Unless one or both limitations are resolved there is no gain in parallelization of loads.
The following code was used to bench the HDF5 loading:
threadsafe Function LoadHDf5File(string discLocation)
NewDataFolder/O root:subFolder
variable h5_fileID = H5_OpenFile(discLocation)
HDF5LoadGroup/O/R=1 root:subFolder, h5_fileID, "."
H5_CloseFile(h5_fileID)
End
Function test2()
variable ti
string nwbList
string entry = "c:Projects:mies_data:881"
string symbPath = GetUniqueSymbolicPath()
NewPath/O/Q/Z $symbPath, entry
nwbList = GetAllFilesRecursivelyFromPath(symbPath, extension = ".nwb")
KillPath/Z $symbPath
WAVE/T fileList = ListToTextWave(nwbList, FILE_LIST_SEP)
Make/FREE/N=(DimSize(fileList, ROWS)) results
ti = stopmstimer(-2)
MultiThread/NT=16 results[] = LoadHDf5File(filelist[p])

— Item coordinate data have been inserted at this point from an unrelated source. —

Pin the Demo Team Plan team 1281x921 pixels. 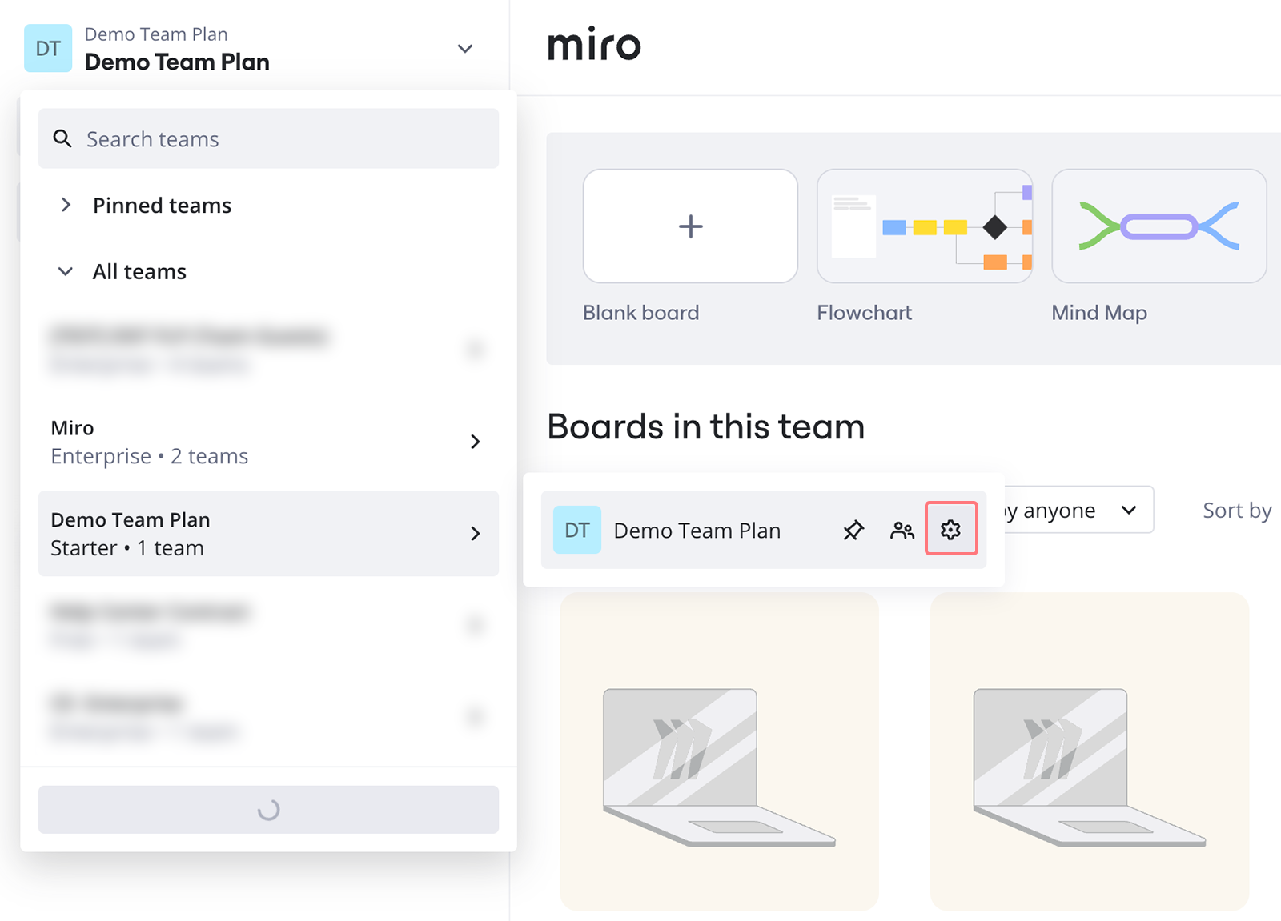tap(853, 530)
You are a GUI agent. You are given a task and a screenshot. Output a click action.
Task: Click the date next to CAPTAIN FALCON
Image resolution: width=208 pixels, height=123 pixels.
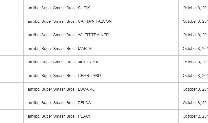195,21
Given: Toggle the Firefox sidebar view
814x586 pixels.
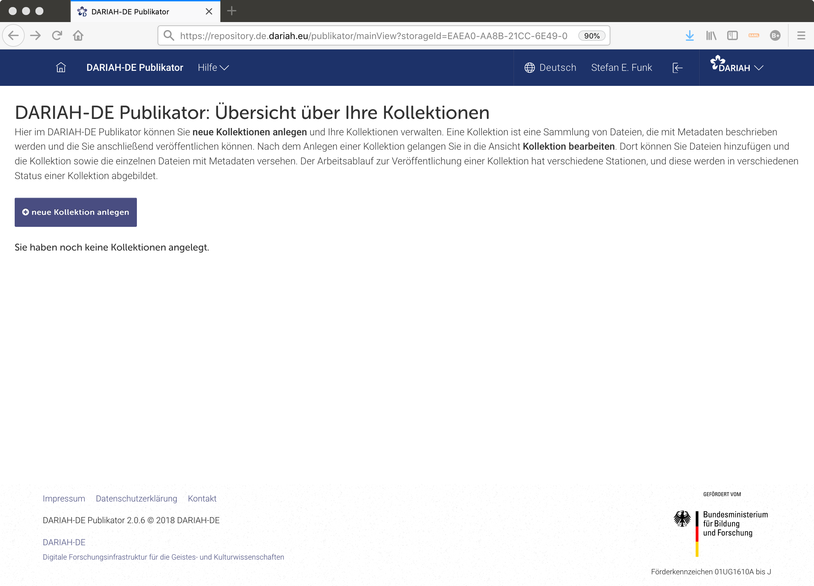Looking at the screenshot, I should (x=733, y=35).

print/D "Multithreaded [s]: ", (stopmstimer(-2) - ti) / 1E6
ti = stopmstimer(-2)
results[] = LoadHDf5File(filelist[p])
print/D "Sequential [s]: ", (stopmstimer(-2) - ti) / 1E6
End
with results from 24 files in the list:
Multithreaded [s]: 30.0324111000366
Sequential [s]: 29.5686949000244
Check with Wavemetrics if the NWB locking is done in IP or in the HDF5 library.